● INSTRUCTIONS FOR THE TASK
In your reply, restate all of the records below word for word.

Top of DATA LISTING

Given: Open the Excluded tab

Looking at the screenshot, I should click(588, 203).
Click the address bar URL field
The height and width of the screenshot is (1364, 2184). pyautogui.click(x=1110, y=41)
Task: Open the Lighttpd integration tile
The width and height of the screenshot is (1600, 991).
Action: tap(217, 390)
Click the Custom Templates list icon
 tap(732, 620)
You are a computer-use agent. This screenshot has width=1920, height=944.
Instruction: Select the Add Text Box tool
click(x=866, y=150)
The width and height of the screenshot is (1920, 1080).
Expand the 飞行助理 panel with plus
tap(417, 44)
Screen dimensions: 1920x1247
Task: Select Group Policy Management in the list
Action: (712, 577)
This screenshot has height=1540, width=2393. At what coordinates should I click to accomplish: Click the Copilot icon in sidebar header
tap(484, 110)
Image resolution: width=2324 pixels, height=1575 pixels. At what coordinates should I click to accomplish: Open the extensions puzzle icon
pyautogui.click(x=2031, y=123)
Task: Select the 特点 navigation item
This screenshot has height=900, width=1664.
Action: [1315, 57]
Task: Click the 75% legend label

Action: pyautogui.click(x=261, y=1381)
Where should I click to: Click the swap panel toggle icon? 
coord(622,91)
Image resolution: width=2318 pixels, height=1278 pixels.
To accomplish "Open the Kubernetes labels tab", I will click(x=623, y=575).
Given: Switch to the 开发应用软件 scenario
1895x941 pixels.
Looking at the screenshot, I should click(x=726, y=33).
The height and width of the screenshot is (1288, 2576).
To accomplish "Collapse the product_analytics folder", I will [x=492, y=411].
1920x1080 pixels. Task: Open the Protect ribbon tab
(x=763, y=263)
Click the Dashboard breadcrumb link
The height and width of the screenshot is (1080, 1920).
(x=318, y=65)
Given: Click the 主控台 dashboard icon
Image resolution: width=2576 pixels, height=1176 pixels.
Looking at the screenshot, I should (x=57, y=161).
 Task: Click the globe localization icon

Bottom of DATA LISTING

● RESPONSE BOX
Given: Open the Excluded tab

Looking at the screenshot, I should click(588, 203).
Click the address bar URL field
The height and width of the screenshot is (1364, 2184). pyautogui.click(x=1110, y=41)
Task: Open the Lighttpd integration tile
The width and height of the screenshot is (1600, 991).
Action: tap(217, 390)
Click the Custom Templates list icon
 tap(732, 620)
You are a computer-use agent. This screenshot has width=1920, height=944.
Instruction: Select the Add Text Box tool
click(x=866, y=150)
The width and height of the screenshot is (1920, 1080).
Expand the 飞行助理 panel with plus
tap(417, 44)
Screen dimensions: 1920x1247
Task: Select Group Policy Management in the list
Action: (712, 577)
This screenshot has height=1540, width=2393. At what coordinates should I click to accomplish: Click the Copilot icon in sidebar header
tap(484, 110)
Image resolution: width=2324 pixels, height=1575 pixels. At what coordinates should I click to accomplish: Open the extensions puzzle icon
pyautogui.click(x=2031, y=123)
Task: Select the 特点 navigation item
This screenshot has height=900, width=1664.
Action: [1315, 57]
Task: Click the 75% legend label

Action: pyautogui.click(x=261, y=1381)
Where should I click to: Click the swap panel toggle icon? 
coord(622,91)
Image resolution: width=2318 pixels, height=1278 pixels.
To accomplish "Open the Kubernetes labels tab", I will click(x=623, y=575).
Given: Switch to the 开发应用软件 scenario
1895x941 pixels.
Looking at the screenshot, I should click(x=726, y=33).
The height and width of the screenshot is (1288, 2576).
To accomplish "Collapse the product_analytics folder", I will [x=492, y=411].
1920x1080 pixels. Task: Open the Protect ribbon tab
(x=763, y=263)
Click the Dashboard breadcrumb link
The height and width of the screenshot is (1080, 1920).
(x=318, y=65)
Given: Click the 主控台 dashboard icon
Image resolution: width=2576 pixels, height=1176 pixels.
Looking at the screenshot, I should (x=57, y=161).
 Task: Click the globe localization icon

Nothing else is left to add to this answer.